A Reaper at the Gates
- First edition book cover
- Author: Sabaa Tahir
- Language: English
- Series: An Ember in the Ashes series
- Genre: Young adult, romantic fantasy
- Publisher: Razorbill
- Publication date: Jun 12, 2018
- Publication place: United States
- Media type: Print (hardcover), audiobook, e-book
- Pages: 464 (hardcover)
- ISBN: 9780448494500
- OCLC: 1027063757
- LC Class: PZ7.1.T33 Re 2018
- Preceded by: A Torch Against the Night
- Followed by: A Sky Beyond the Storm

= A Reaper at the Gates =

2018 novel by Sabaa Tahir

A Reaper at the Gates is a young adult fantasy romance novel written by Pakistani-American author Sabaa Tahir. It was published on Jun 12, 2018 by Razorbill, an imprint of Penguin Random House. It is the third book in the An Ember in the Ashes series, preceded by A Torch Against the Night and followed by A Sky Beyond the Storm. The story follows Laia, a Scholar girl, on a mission to defeat the Nightbringer; Elias, the current Soul Catcher, who tries to learn the ways of his new role; and Helene, the Blood Shrike, who tries to defeat the enemies of the Empire. The novel is narrated in the first-person, alternating between the points of view of Laia, Elias and Helene.

==Plot==
The third book in the Ember Quartet picks up where the second book left off. Laia has now realized that if she wants to save her people, the Scholars, she must defeat the Nightbringer, a vengeful Jinn set on destroying them. But the Jinn is wily and ancient, and it will take all of Laia's smarts and courage to outwit him.

In the forest called The Waiting Place, Elias has been condemned to a life of passing ghosts to the next world. But his connections to the world of the living, especially his feelings for Laia, are jeopardizing his ability to pass the ghosts on. This in turn threatens the very fabric of existence.

Meanwhile, in the capital city of Antium, Helene Aquilla, the Blood Shrike, is hoping she can keep her younger sister Livia safe from the predations of her new husband, Emperor Marcus. To do so, she needs to hatch a clever plot that will lead to the destruction of both the Emperor and The Commandant Keris Veturia, his lieutenant. But Keris grows ever more powerful—and she's set on taking Helene down.

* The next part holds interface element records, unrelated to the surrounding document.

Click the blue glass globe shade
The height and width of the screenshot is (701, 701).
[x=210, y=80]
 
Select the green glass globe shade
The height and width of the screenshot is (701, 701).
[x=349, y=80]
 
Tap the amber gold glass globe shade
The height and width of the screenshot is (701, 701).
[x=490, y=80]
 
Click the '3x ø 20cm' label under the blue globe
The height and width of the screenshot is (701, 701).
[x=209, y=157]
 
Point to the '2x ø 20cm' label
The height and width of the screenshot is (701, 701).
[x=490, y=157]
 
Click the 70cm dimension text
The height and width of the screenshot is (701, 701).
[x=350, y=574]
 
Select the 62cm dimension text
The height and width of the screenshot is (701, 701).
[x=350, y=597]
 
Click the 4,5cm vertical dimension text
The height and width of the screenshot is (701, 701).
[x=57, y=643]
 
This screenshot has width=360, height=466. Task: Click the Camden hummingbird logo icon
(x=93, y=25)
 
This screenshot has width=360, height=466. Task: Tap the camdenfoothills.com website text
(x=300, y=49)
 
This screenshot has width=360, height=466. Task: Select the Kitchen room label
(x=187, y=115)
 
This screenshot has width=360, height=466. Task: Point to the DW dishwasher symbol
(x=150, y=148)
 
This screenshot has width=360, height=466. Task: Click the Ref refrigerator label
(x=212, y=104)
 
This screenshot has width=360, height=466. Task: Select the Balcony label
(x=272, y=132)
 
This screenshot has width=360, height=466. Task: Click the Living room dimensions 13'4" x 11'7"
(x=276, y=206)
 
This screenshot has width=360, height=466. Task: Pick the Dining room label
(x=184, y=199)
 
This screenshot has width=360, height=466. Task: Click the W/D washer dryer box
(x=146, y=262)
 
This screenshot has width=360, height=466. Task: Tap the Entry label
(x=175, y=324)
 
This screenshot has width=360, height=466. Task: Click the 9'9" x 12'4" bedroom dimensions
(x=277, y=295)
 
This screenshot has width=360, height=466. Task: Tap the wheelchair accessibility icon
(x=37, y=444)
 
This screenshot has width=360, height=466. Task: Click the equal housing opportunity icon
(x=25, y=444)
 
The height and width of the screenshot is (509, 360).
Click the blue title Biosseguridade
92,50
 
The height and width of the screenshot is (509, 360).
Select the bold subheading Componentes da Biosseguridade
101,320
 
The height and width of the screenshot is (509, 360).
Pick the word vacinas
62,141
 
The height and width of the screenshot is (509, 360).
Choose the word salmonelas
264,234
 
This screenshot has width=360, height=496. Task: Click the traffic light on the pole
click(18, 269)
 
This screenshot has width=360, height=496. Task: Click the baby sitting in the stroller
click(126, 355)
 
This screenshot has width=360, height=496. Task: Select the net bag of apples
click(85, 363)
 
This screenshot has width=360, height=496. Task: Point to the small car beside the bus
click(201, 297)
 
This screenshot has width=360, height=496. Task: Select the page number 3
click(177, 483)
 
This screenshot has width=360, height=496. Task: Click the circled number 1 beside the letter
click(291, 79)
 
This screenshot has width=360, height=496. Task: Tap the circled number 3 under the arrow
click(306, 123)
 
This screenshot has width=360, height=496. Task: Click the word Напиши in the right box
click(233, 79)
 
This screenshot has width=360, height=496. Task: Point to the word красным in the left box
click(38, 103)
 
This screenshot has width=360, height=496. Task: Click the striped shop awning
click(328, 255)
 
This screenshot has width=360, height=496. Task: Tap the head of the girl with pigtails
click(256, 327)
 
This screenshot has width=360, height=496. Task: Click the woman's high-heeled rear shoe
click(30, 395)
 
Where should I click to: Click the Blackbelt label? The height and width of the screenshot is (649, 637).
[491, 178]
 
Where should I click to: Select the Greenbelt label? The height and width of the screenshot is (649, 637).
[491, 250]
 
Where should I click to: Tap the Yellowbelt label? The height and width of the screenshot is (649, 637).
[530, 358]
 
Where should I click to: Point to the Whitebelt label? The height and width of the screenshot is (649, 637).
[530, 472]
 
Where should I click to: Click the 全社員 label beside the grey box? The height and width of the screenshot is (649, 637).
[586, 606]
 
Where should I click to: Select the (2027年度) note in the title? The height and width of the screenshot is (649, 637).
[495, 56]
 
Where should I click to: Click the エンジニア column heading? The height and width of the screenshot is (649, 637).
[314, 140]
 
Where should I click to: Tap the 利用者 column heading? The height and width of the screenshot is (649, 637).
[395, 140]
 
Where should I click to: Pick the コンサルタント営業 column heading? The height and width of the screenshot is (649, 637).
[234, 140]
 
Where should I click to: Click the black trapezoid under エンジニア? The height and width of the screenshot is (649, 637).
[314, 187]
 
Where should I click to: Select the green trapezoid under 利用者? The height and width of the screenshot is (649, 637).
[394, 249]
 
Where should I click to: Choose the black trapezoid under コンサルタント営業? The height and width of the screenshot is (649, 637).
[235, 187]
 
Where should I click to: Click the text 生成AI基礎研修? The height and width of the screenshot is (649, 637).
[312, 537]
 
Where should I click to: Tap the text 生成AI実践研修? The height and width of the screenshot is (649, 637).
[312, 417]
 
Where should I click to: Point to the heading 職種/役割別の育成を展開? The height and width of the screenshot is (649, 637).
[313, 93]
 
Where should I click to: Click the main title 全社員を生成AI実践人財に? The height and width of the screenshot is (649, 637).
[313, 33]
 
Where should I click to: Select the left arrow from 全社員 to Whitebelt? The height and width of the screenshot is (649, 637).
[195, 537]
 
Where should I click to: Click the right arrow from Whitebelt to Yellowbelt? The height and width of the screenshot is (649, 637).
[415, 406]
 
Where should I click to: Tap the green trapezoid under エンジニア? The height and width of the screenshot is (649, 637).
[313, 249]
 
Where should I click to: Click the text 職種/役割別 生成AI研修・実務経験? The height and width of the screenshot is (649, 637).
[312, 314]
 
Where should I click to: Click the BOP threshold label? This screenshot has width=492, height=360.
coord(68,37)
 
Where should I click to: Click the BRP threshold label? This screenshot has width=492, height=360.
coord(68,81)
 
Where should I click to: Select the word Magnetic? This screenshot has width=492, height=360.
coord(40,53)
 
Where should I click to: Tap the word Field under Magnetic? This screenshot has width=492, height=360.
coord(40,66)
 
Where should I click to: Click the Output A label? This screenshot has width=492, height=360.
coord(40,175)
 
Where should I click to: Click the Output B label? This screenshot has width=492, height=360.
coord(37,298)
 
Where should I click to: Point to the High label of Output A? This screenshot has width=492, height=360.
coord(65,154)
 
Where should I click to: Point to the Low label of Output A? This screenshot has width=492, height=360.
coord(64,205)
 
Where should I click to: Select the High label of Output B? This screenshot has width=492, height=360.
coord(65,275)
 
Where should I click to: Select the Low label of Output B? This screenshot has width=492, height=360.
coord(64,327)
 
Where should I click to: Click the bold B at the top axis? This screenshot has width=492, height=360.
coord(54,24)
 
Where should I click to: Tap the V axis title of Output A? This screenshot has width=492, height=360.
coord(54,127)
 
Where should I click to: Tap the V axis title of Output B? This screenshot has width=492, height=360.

Point of view characters in this book include, Laia of Serra, Elias Veturius, Helene Aquilla, and the Nightbringer.

===Characters===

Laia – Laia is a Scholar, a once-great race that was crushed by the Martials. She is trying to thwart the plan of the Nightbringer.

Elias – Elias is the current Soul Catcher. The Soul Catcher passes the souls of the dead from the Waiting Place.

Helene – Helene Aquilla is the Blood Shrike. She executes the will of the emperor.

Commandant – The Commandant, Keris Veturia, is the cruel head of the military academy, Blackcliff, as well as the mother of Elias, and is considered "one of the most powerful people in the Empire."

Marcus Farrar – Emperor Marcus is a sadistic man and former classmate of Helene and Elias. He is married to Helene's younger sister, Livia.

Nightbringer – The old king of the jinn.

Avitas Harper – The second of the Blood Shrike and half brother of Elias. He has romantic interest towards Helene.

Musa – The Beekeeper. He has the magical ability to control lesser fey creatures. He is also the prince consort of princess Nikla of Marinn.